▶ _Data rows_:
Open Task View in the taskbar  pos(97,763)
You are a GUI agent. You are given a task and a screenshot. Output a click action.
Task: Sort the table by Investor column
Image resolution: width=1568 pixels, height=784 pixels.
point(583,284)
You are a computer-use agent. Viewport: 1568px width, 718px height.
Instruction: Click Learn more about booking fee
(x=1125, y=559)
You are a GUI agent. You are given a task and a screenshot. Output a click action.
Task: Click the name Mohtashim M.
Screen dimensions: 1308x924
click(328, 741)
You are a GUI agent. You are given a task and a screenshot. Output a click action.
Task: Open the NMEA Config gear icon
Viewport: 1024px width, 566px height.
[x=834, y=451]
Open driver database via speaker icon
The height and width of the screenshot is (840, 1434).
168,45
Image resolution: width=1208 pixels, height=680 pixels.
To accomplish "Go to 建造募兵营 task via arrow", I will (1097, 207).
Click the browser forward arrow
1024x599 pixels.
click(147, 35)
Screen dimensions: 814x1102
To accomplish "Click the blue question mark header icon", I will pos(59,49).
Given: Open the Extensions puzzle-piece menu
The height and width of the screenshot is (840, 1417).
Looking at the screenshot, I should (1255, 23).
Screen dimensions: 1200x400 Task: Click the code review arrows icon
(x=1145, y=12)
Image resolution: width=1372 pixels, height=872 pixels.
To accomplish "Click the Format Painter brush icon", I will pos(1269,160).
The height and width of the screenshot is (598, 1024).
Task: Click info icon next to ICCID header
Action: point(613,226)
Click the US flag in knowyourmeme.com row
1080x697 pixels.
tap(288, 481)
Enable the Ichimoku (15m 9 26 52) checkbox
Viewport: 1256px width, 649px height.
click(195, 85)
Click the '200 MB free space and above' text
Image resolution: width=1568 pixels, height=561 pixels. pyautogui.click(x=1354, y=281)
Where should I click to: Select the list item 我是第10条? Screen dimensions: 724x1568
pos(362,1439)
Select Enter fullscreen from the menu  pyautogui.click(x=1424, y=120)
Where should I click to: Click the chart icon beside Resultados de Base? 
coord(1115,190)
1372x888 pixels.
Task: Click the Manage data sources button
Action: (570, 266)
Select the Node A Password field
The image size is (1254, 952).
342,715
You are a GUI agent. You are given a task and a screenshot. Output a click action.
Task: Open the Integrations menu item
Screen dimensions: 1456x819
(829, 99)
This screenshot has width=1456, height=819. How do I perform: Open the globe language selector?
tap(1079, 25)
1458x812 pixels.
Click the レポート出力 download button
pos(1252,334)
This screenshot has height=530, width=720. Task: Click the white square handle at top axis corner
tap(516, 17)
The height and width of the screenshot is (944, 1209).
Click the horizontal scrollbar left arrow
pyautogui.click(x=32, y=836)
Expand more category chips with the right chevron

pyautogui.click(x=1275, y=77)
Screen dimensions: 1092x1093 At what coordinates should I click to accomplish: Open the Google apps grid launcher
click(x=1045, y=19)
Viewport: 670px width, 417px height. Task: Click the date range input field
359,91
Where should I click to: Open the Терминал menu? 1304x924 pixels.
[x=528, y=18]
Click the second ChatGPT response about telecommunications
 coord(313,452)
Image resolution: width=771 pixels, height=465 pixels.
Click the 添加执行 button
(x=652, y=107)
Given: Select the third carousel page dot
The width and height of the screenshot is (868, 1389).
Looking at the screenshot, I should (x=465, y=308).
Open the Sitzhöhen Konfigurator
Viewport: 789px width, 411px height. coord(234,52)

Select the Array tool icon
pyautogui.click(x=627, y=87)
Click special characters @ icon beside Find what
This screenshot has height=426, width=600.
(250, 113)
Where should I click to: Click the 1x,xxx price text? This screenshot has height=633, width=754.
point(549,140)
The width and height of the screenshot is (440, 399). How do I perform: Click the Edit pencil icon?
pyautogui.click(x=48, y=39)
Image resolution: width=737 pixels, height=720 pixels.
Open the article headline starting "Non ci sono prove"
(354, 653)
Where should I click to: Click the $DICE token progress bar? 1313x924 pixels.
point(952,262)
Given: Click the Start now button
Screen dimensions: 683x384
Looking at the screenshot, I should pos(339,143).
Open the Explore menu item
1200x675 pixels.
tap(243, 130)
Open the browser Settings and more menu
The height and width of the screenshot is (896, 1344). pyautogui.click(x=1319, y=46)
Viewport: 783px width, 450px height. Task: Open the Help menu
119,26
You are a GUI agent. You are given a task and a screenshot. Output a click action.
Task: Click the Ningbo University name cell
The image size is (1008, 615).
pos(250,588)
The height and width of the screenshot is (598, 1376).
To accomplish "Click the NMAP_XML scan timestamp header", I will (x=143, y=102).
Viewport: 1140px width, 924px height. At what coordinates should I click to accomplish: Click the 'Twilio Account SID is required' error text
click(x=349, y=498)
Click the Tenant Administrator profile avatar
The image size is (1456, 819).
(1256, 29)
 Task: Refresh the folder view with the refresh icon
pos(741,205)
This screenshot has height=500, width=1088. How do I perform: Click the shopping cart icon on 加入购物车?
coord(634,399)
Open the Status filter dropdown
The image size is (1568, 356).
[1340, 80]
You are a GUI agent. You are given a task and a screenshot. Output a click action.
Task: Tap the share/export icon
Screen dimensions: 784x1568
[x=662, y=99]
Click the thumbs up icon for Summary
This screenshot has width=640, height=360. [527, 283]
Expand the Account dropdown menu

▶ _Exercise instructions_: Present every line of the listing above as a Markdown table with the columns "Row" and "Line", numbering the rows in order and omitting blank lines.

▶ _The result_:
| Row | Line |
|---|---|
| 1 | Open Task View in the taskbar  pos(97,763) |
| 2 | You are a GUI agent. You are given a task and a screenshot. Output a click action. |
| 3 | Task: Sort the table by Investor column |
| 4 | Image resolution: width=1568 pixels, height=784 pixels. |
| 5 | point(583,284) |
| 6 | You are a computer-use agent. Viewport: 1568px width, 718px height. |
| 7 | Instruction: Click Learn more about booking fee |
| 8 | (x=1125, y=559) |
| 9 | You are a GUI agent. You are given a task and a screenshot. Output a click action. |
| 10 | Task: Click the name Mohtashim M. |
| 11 | Screen dimensions: 1308x924 |
| 12 | click(328, 741) |
| 13 | You are a GUI agent. You are given a task and a screenshot. Output a click action. |
| 14 | Task: Open the NMEA Config gear icon |
| 15 | Viewport: 1024px width, 566px height. |
| 16 | [x=834, y=451] |
| 17 | Open driver database via speaker icon |
| 18 | The height and width of the screenshot is (840, 1434). |
| 19 | 168,45 |
| 20 | Image resolution: width=1208 pixels, height=680 pixels. |
| 21 | To accomplish "Go to 建造募兵营 task via arrow", I will (1097, 207). |
| 22 | Click the browser forward arrow |
| 23 | 1024x599 pixels. |
| 24 | click(147, 35) |
| 25 | Screen dimensions: 814x1102 |
| 26 | To accomplish "Click the blue question mark header icon", I will pos(59,49). |
| 27 | Given: Open the Extensions puzzle-piece menu |
| 28 | The height and width of the screenshot is (840, 1417). |
| 29 | Looking at the screenshot, I should (1255, 23). |
| 30 | Screen dimensions: 1200x400 Task: Click the code review arrows icon |
| 31 | (x=1145, y=12) |
| 32 | Image resolution: width=1372 pixels, height=872 pixels. |
| 33 | To accomplish "Click the Format Painter brush icon", I will pos(1269,160). |
| 34 | The height and width of the screenshot is (598, 1024). |
| 35 | Task: Click info icon next to ICCID header |
| 36 | Action: point(613,226) |
| 37 | Click the US flag in knowyourmeme.com row |
| 38 | 1080x697 pixels. |
| 39 | tap(288, 481) |
| 40 | Enable the Ichimoku (15m 9 26 52) checkbox |
| 41 | Viewport: 1256px width, 649px height. |
| 42 | click(195, 85) |
| 43 | Click the '200 MB free space and above' text |
| 44 | Image resolution: width=1568 pixels, height=561 pixels. pyautogui.click(x=1354, y=281) |
| 45 | Where should I click to: Select the list item 我是第10条? Screen dimensions: 724x1568 |
| 46 | pos(362,1439) |
| 47 | Select Enter fullscreen from the menu  pyautogui.click(x=1424, y=120) |
| 48 | Where should I click to: Click the chart icon beside Resultados de Base?  |
| 49 | coord(1115,190) |
| 50 | 1372x888 pixels. |
| 51 | Task: Click the Manage data sources button |
| 52 | Action: (570, 266) |
| 53 | Select the Node A Password field |
| 54 | The image size is (1254, 952). |
| 55 | 342,715 |
| 56 | You are a GUI agent. You are given a task and a screenshot. Output a click action. |
| 57 | Task: Open the Integrations menu item |
| 58 | Screen dimensions: 1456x819 |
| 59 | (829, 99) |
| 60 | This screenshot has width=1456, height=819. How do I perform: Open the globe language selector? |
| 61 | tap(1079, 25) |
| 62 | 1458x812 pixels. |
| 63 | Click the レポート出力 download button |
| 64 | pos(1252,334) |
| 65 | This screenshot has height=530, width=720. Task: Click the white square handle at top axis corner |
| 66 | tap(516, 17) |
| 67 | The height and width of the screenshot is (944, 1209). |
| 68 | Click the horizontal scrollbar left arrow |
| 69 | pyautogui.click(x=32, y=836) |
| 70 | Expand more category chips with the right chevron |
| 71 | pyautogui.click(x=1275, y=77) |
| 72 | Screen dimensions: 1092x1093 At what coordinates should I click to accomplish: Open the Google apps grid launcher |
| 73 | click(x=1045, y=19) |
| 74 | Viewport: 670px width, 417px height. Task: Click the date range input field |
| 75 | 359,91 |
| 76 | Where should I click to: Open the Терминал menu? 1304x924 pixels. |
| 77 | [x=528, y=18] |
| 78 | Click the second ChatGPT response about telecommunications |
| 79 |  coord(313,452) |
| 80 | Image resolution: width=771 pixels, height=465 pixels. |
| 81 | Click the 添加执行 button |
| 82 | (x=652, y=107) |
| 83 | Given: Select the third carousel page dot |
| 84 | The width and height of the screenshot is (868, 1389). |
| 85 | Looking at the screenshot, I should (x=465, y=308). |
| 86 | Open the Sitzhöhen Konfigurator |
| 87 | Viewport: 789px width, 411px height. coord(234,52) |
| 88 | Select the Array tool icon |
| 89 | pyautogui.click(x=627, y=87) |
| 90 | Click special characters @ icon beside Find what |
| 91 | This screenshot has height=426, width=600. |
| 92 | (250, 113) |
| 93 | Where should I click to: Click the 1x,xxx price text? This screenshot has height=633, width=754. |
| 94 | point(549,140) |
| 95 | The width and height of the screenshot is (440, 399). How do I perform: Click the Edit pencil icon? |
| 96 | pyautogui.click(x=48, y=39) |
| 97 | Image resolution: width=737 pixels, height=720 pixels. |
| 98 | Open the article headline starting "Non ci sono prove" |
| 99 | (354, 653) |
| 100 | Where should I click to: Click the $DICE token progress bar? 1313x924 pixels. |
| 101 | point(952,262) |
| 102 | Given: Click the Start now button |
| 103 | Screen dimensions: 683x384 |
| 104 | Looking at the screenshot, I should pos(339,143). |
| 105 | Open the Explore menu item |
| 106 | 1200x675 pixels. |
| 107 | tap(243, 130) |
| 108 | Open the browser Settings and more menu |
| 109 | The height and width of the screenshot is (896, 1344). pyautogui.click(x=1319, y=46) |
| 110 | Viewport: 783px width, 450px height. Task: Open the Help menu |
| 111 | 119,26 |
| 112 | You are a GUI agent. You are given a task and a screenshot. Output a click action. |
| 113 | Task: Click the Ningbo University name cell |
| 114 | The image size is (1008, 615). |
| 115 | pos(250,588) |
| 116 | The height and width of the screenshot is (598, 1376). |
| 117 | To accomplish "Click the NMAP_XML scan timestamp header", I will (x=143, y=102). |
| 118 | Viewport: 1140px width, 924px height. At what coordinates should I click to accomplish: Click the 'Twilio Account SID is required' error text |
| 119 | click(x=349, y=498) |
| 120 | Click the Tenant Administrator profile avatar |
| 121 | The image size is (1456, 819). |
| 122 | (1256, 29) |
| 123 |  Task: Refresh the folder view with the refresh icon |
| 124 | pos(741,205) |
| 125 | This screenshot has height=500, width=1088. How do I perform: Click the shopping cart icon on 加入购物车? |
| 126 | coord(634,399) |
| 127 | Open the Status filter dropdown |
| 128 | The image size is (1568, 356). |
| 129 | [1340, 80] |
| 130 | You are a GUI agent. You are given a task and a screenshot. Output a click action. |
| 131 | Task: Tap the share/export icon |
| 132 | Screen dimensions: 784x1568 |
| 133 | [x=662, y=99] |
| 134 | Click the thumbs up icon for Summary |
| 135 | This screenshot has width=640, height=360. [527, 283] |
| 136 | Expand the Account dropdown menu |